Недели через три после победы Петлюры над гетманом уже не было сомнения что украинцы будут вытеснены большевиками. Обычным путем, по Черниговскому шоссе, наступали орды большевиков. Население молилось об одном, чтобы на этот раз не повторилась прежняя бомбардировка Киева. Правительство Петлюры, кроме трусливой кровожадности, отличалось особой на этот раз смехотворностью. Социалистические опыты были на время оставлены; главное внимание было сосредоточено на усиленной украинизации столицы Украины — Киева и на рекламном возбуждении в населении доверия к боевой мощи и непобедимости.

Украинизация проявлялась преимущественно в замене русских «названий улиц и вывесок, не исключая докторских и адвокатских, а также в требовании украшать все дома желто-голубыми флагами; так как в большинстве случаев приходилось менять одну-две буквы или выкинуть твердый знак, то дома города, в особенности Крещатик, запестрели белыми латками, заклейками и поправками букв на вывесках. Эта комичная пестрота уличных вывесок и дверных карточек явилась единственным, пережившим петлюровское правительство, результатом его деятельности. На почве срочного, под страхом суровых наказаний, обезображения вывесок происходили юмористические случаи, вызываемые незнанием «мовы» или желанием торговцев перехитрить власть. Один мой знакомый был свидетелем сцены, когда какой-то лавочник — еврей патетически кричал рабочим, исправлявшим его вывески: «ой, куда же вы его забросили, ищите его, ведь он еще потом пригодится», «он» это был твердый знак с выпуклой вывески магазина. Вместо флагов на домах вывешивались, за недостатком материи, безобразные тряпки, по оттенками приближавшиеся к желтому м голубому цвету. Вообще, если бы не проливаемая кровь, то Петлюра доставил бы киевлянам столько же развлечения, как бытовой, полный народного юмора, малорусский водевиль.

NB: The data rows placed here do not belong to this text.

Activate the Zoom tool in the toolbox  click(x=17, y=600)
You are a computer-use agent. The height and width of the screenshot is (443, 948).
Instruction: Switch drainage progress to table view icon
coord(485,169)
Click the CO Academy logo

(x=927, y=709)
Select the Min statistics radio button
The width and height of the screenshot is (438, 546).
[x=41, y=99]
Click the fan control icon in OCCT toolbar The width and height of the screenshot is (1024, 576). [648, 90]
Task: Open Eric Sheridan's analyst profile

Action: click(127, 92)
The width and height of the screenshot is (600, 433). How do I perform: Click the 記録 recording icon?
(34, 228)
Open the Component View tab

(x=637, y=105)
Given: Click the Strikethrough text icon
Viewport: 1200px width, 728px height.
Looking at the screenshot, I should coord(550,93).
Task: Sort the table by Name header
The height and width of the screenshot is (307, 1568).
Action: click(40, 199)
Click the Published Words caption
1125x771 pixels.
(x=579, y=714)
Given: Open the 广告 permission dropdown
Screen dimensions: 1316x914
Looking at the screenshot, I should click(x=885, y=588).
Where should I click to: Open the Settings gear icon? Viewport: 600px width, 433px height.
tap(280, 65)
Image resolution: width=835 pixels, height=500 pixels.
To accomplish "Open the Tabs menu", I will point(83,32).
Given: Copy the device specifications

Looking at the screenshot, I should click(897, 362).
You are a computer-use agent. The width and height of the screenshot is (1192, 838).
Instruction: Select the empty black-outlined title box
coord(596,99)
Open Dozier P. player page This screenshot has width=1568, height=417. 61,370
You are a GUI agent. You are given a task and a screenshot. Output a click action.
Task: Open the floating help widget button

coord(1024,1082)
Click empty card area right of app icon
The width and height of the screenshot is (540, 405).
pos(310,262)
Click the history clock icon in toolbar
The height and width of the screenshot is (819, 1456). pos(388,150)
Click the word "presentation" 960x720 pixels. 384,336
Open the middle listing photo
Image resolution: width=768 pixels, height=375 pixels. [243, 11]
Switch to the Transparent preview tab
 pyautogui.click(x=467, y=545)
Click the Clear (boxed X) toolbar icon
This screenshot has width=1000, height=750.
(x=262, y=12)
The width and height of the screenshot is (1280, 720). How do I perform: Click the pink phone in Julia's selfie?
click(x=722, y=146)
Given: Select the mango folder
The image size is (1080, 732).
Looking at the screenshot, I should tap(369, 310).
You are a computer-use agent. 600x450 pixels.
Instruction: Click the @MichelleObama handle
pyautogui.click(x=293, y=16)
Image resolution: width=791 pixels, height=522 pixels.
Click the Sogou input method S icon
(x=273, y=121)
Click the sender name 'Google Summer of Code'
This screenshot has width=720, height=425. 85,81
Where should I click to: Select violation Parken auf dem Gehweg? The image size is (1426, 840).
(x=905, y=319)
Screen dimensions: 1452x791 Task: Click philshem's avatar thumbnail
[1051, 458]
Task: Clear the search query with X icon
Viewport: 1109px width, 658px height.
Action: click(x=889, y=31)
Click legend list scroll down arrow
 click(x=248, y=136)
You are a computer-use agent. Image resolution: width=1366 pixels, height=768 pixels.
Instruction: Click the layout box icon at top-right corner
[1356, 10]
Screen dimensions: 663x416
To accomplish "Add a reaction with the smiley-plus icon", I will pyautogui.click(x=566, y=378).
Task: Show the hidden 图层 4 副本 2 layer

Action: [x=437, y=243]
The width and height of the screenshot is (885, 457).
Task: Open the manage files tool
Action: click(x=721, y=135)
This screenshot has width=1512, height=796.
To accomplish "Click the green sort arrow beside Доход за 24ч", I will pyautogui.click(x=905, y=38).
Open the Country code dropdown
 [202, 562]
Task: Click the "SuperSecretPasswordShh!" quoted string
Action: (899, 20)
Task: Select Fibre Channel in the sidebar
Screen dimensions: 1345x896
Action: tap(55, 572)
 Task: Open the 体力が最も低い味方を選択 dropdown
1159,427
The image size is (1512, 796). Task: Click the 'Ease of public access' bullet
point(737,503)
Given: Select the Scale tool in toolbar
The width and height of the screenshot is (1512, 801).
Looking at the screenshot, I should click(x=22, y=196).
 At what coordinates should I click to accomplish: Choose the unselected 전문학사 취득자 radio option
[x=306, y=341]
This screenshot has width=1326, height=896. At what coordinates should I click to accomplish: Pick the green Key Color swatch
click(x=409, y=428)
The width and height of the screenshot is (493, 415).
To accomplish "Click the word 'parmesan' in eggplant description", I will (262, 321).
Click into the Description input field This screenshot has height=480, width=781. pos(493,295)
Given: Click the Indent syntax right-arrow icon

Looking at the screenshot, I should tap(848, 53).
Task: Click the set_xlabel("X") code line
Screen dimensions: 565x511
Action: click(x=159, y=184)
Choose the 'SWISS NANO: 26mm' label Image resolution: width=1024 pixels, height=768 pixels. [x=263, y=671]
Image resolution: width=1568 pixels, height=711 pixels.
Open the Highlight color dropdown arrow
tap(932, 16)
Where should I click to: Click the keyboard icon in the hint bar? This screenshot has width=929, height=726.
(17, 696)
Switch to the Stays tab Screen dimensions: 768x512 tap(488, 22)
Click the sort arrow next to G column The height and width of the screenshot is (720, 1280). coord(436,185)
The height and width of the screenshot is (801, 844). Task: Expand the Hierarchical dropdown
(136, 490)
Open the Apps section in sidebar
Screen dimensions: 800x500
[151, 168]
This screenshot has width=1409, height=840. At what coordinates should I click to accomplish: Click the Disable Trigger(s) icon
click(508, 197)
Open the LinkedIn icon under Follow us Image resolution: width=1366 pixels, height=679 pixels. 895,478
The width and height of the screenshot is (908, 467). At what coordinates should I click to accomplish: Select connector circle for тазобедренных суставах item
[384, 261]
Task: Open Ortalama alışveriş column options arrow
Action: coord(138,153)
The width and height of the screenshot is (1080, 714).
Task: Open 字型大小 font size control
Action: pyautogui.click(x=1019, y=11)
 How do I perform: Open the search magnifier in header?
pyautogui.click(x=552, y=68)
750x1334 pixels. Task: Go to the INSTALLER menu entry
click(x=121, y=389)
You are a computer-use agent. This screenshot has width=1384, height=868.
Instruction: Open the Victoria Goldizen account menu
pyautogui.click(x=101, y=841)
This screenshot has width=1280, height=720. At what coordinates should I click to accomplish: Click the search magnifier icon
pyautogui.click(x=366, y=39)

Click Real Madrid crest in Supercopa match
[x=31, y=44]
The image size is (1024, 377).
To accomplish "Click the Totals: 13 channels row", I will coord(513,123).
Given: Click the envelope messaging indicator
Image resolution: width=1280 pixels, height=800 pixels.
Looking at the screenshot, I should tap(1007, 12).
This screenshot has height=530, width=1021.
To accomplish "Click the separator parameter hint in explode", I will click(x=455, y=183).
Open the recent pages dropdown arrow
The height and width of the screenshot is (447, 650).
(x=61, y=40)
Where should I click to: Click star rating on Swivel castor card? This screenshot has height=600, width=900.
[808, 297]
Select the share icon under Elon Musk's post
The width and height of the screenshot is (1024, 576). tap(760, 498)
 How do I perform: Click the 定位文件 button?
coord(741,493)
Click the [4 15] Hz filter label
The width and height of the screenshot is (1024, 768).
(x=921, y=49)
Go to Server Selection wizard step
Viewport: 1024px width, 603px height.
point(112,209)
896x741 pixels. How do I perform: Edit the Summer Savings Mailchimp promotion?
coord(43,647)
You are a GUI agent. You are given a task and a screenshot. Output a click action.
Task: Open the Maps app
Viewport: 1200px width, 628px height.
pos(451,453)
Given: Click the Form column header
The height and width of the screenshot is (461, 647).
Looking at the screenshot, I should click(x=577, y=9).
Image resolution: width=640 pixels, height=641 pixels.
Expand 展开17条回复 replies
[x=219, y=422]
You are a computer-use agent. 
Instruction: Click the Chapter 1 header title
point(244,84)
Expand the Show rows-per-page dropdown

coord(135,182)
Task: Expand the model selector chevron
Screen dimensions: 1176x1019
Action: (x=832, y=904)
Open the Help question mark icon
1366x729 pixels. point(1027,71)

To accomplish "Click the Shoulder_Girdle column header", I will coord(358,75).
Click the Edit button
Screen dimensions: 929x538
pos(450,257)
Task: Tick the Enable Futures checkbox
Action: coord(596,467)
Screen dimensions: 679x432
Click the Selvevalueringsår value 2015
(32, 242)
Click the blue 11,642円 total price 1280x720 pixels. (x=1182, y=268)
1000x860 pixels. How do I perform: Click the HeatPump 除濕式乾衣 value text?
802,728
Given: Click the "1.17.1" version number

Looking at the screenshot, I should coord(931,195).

Способы вселения в граждан веры в военные силы этого атамана были особенно забавны. Газеты сообщали о бесстрашных выездах атамана на Черниговское шоссе, о том, что он воодушевил войска и они отбросили неприятеля, в то время, как мы все в городе явственно слышали приближение канонады; наконец, как верх юмористики, сообщалось, что французы предоставили Петлюре ослепляющие врага фиолетовые лучи, население предупреждалось об их страшном действии, ему предлагалось прятаться. Затем, действительно, на прожекторы были надеты фиолетовые стекла, и, как говорили, большевики в течение нескольких часов принимали их за нечто опасное. Эта водевильная хохлацкая хитрость дала возможность только проявится ответному русскому юмору: рассказывали, как солдат большевистской армии демонстрировал перед одним любопытным хохлом, у которого он производил реквизицию фуража действие фиолетовых лучей; кацап подвел хохла к его корове: «видишь, что это такое?», «А як же, це моя корова», отвечал хохол. Затем ему было предложено отвернуться, на него надели темные стекла, а в это время «Товарищи» увели корову. «Ну смотри, теперь что видишь?», спросил большевик. Хохол должен был признать отвратительное действие фиолетового цвета.

Единственный относительно благородный поступок Петлюры в это его нашествие на Киев заключался в том, что он под натиском большевиков вывел свои войска из города без боя, чем избавил население от ужасов повторной бомбардировки города.